In vitro, cAC10-vcMMAE was shown to bind with the same affinity to CD30 as the parent naked antibody [Francisco et al. 2003]. Once bound, the ADC is internalized by clathrin-mediated endocytosis [Sutherland et al. 2006]. The vesicle fuses with lysosomes where MMAE is released with the action of cathepsin B and other lysosomal cysteine proteases [Sutherland et al. 2006] (Figure 4), thereby causing cell cycle arrest followed by apoptotic cell death [Francisco et al. 2003]. Owing to plasma membrane permeability, part of the MMAE is released in the tumor microenvironment exerting a cytotoxic effect on bystander cells [Okeley et al. 2010]. The efficacy of cAC10-vcMMAE was evaluated in mouse models of ALCL and HL where the ADC was shown to be highly selective to the tumor cells inducing durable and complete regressions in doses significantly lower than the maximum tolerated dose (MTD).

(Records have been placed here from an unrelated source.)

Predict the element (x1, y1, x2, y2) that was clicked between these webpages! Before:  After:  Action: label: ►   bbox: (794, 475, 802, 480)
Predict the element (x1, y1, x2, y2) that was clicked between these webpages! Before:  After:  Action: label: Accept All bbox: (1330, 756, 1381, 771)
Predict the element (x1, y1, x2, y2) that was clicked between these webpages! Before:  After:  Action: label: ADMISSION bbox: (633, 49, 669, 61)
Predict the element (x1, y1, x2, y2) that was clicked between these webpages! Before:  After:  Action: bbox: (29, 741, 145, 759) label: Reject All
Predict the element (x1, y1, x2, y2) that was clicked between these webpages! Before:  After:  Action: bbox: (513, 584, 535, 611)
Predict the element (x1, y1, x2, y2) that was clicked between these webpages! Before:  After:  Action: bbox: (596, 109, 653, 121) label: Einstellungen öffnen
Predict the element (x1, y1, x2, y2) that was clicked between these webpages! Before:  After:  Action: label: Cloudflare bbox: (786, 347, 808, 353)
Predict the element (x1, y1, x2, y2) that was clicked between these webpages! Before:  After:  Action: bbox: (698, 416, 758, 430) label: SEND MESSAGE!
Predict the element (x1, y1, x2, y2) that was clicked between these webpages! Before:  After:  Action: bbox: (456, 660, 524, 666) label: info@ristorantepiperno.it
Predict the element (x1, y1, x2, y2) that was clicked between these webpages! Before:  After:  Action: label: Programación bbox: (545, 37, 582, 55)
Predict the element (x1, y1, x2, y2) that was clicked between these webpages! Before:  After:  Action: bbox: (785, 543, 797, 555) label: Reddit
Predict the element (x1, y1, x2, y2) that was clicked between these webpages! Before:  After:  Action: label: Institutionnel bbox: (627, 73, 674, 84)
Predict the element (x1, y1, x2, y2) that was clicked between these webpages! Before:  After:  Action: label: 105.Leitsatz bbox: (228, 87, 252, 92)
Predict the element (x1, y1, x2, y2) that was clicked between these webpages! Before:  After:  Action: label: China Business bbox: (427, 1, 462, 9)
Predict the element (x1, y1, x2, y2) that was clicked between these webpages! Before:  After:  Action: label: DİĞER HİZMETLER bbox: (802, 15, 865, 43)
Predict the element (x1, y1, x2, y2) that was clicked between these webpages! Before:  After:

Both in vitro and in vivo, cAC10-vcMMAE was superior to the unconjugated parent antibody [Francisco et al. 2003]. In mouse studies combining cAC10-vcMMAE with conventional regimens for HL such as ABVD (doxorubicin, bleomycin, vinblastine, dacarbazine), a significant synergism was observed [Oflazoglu et al. 2008]. Moreover, durable remissions were achieved even when the inoculated tumors were allowed to reach large proportions, recapitulating disease with high tumor burden [Oflazoglu et al. 2008].

Figure 4.

Figure 4.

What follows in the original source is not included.